* Document excerpt:
○ ○ ○ ○ ○ ○ ○

Early Seasons: Weird. Intense. Kind of scary. Drives a hearse and occasionally smashes it on purpose. Serious issues with revenge and self-control. Creative but also nuts. Clothing = Hot Topic Halloween Costume.

Now: Basically an average guy. Kind of polite. Spends most of his scenes leaving or arriving. Dresses like a JCPenny catalog model (but with dark colors).

Claire

Early Seasons: Wears a catholic school uniform for no reason. Repressed. Writes erotic vampire lit.

Now: Wears business casual outfits to her internship at the newspaper.

Ellie


Early Seasons: Goth punk with crazy wardrobe. Sassy. Alcoholic mom. Cutter.

Later Seasons: Has boring job at college newspaper with boring boyfriend (what is it with Degrassi and newspapers?). Wardrobe = J. Crew catalog.

Holly J.


Early Seasons: Megabitch supervillian. Backstabs basically every character. Rage issues.


Later Seasons: Eh, she’s really a nice girl underneath it all. Has a series of low-intensity relationships with weird boys. Finds out she was adopted and takes it pretty well, all things considered.

Fiona

Early Seasons: Super-wealthy but unstable. Passionately kisses her own brother during a fancy party out of spite/jealousy. Buys a potbelly pig. Hates Holly J. and plots her destruction. Alcoholic.


Now: Has a stable relationship with a girlfriend who started out weird but is now getting more normal (RTM!). Becomes BFF of former enemy Holly J.

And those aren’t the only examples. How about Emma transitioning from eco-freak activist to ordinary college girl? Or Johnny going from murder accomplice to Ali’s sarcastic boyfriend?

All in all, it’s a pretty solid theory. Any chance of getting it published? Conference proceedings, maybe? No?

Last Friday’s Degrassi season finale was hyped to be the most shocking episode yet – but the only thing shocking was how little happened.

I mean, the show is only like 20 minutes long without the Zeno Hot Spot and Gigantic commercials, but I was expecting more.

Fiona tells Anya about her secret crush on Holly J…

Anya is able to keep the secret to herself for 5 minutes and then spills the beans to Holly J., days before the big dance. I smell drama…

They used this sex-ay promo shot a lot but all Holly J. did was act awkward for one scene until the pair got over it and resolved to just stay BFFs, totally! Moving on…

As for the A plot:

Eli does spooky things that bug Clare, like “accidentally” bring a hunting rifle to school. Ooh, I smell drama!

○ ○ ○ ○ ○ ○ ○

* Dataset extract:
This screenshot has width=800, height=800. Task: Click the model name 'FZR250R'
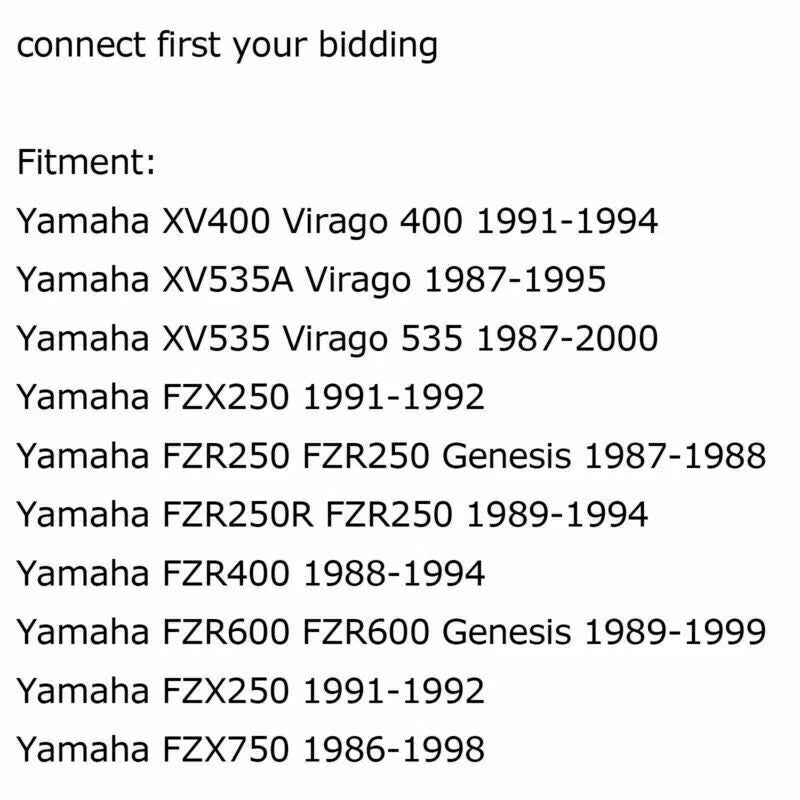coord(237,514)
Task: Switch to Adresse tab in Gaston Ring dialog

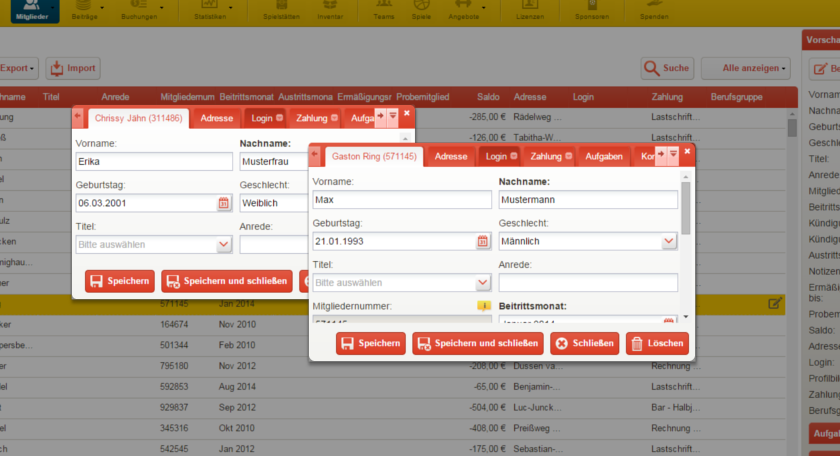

○ ○ ○ ○ ○ ○ ○

* Directions: According to the post about Degrassi characters, what animal does Fiona buy in the early seasons?

* Exercise response: A potbelly pig.